R programming provides comprehensive sets of tools such as in-built functions and a wide range of packages to perform data analysis, represent data and build visualizations.
Data visualization in R can be performed in the following ways:
- Base Graphics
- Grid Graphics
- Lattice Graphics
- ggplot2
Base R Graphics
There are some key elements of a statistical graphic. These elements are the basics of the grammar of graphics.

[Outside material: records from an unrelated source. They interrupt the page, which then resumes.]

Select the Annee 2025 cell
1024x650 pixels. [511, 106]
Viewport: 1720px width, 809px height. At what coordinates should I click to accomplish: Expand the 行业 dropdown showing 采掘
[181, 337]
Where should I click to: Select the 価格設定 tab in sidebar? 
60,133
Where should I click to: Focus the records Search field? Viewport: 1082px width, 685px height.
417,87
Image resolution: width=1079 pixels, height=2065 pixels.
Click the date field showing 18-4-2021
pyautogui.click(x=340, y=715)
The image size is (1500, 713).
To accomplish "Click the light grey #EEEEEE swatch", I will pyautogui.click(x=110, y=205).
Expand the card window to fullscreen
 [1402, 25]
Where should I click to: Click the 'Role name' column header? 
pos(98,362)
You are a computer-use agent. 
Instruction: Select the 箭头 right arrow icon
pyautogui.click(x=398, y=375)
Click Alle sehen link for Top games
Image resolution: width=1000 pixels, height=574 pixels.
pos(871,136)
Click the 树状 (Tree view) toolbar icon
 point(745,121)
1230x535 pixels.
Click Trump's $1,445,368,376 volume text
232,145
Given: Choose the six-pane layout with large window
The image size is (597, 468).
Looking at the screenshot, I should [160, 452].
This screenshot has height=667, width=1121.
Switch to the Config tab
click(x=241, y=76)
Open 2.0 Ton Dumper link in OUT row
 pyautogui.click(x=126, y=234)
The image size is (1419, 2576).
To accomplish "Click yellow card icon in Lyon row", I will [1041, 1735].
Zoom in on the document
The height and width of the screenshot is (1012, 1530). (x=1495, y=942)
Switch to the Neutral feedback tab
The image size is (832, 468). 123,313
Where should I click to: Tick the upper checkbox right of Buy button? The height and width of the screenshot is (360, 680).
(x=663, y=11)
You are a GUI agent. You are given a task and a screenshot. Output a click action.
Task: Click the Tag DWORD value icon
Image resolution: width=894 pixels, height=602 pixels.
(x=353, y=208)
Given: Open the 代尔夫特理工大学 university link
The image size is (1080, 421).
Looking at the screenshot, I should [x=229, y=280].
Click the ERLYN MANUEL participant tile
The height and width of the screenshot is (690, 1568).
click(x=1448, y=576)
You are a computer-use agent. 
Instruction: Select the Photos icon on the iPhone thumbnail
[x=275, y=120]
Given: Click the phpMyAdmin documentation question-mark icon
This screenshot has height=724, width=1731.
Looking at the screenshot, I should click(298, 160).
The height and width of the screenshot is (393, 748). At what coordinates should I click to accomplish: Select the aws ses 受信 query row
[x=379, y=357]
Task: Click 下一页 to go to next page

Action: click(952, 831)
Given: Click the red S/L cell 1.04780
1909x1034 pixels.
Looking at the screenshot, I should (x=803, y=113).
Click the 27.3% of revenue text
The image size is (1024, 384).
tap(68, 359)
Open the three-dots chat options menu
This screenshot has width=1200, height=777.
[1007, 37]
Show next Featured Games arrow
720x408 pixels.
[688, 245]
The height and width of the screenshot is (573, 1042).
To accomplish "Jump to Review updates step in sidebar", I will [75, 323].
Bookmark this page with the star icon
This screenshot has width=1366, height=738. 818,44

R provides some built-in functions which are included in the graphics package for data visualization in R. Let’s discuss each of the elements one by one to gain the basic knowledge of graphics.
Now we are going to use the default mtcars dataset for data visualization in R.
#To load graphics package
library("graphics")
#To load datasets package
library("datasets")
#To load mtcars dataset
data(mtcars)
#To analyze the structure of the dataset
str(mtcars)
Output:
'data.frame': 32 obs. of 11 variables:
$ mpg : num 21 21 22.8 21.4 18.7 18.1 14.3 24.4 22.8 19.2 ...
$ cyl : num 6 6 4 6 8 6 8 4 4 6 ...
$ disp: num 160 160 108 258 360 ...
$ hp : num 110 110 93 110 175 105 245 62 95 123 ...
$ drat: num 3.9 3.9 3.85 3.08 3.15 2.76 3.21 3.69 3.92 3.92 ...
$ wt : num 2.62 2.88 2.32 3.21 3.44 ...
$ qsec: num 16.5 17 18.6 19.4 17 ...
$ vs : num 0 0 1 1 0 1 0 1 1 1 ...
$ am : num 1 1 1 0 0 0 0 0 0 0 ...
$ gear: num 4 4 4 3 3 3 3 4 4 4 ...
$ carb: num 4 4 1 1 2 1 4 2 2 4 ...
It contains data about the design, performance and fuel economy of 32 automobiles from 1973 to 1974, extracted from the 1974 Motor Trend US magazine.
The plot() Function
The plot() function is used to plot R objects.
The basic syntax for the plot() function is given below:
plot(x,y,type,main,sub,xlab,ylab,asp,col,..)
x:– The x coordinate of the plot, a single plotting structure, a function, or an R object
y:– The Y coordinate points in the plot (optional if x coordinate is a single structure)
type:– ‘p’ for points, ‘l’ for lines, ‘b’ for both, ‘h’ for high-density vertical lines, etc.
main:– Title of the plot
sub:– Subtitle of the plot
xlab:– Title for the x-axis
ylab:– Title for the y-axis
asp :- Aspect ratio(y/x)
col:– Color of the plot(points, lines, etc.)
For example:
#To plot mpg(Miles per Gallon) vs Number of cars
plot(mtcars$mpg, xlab = "Number of cars", ylab = "Miles per Gallon", col = "red")
Output:
Here, we get a scatter/dot plot wherein we can observe that there are only six cars with miles per gallon (mpg) more than 25.
#To find relation between hp (Horse Power) and mpg (Miles per Gallon)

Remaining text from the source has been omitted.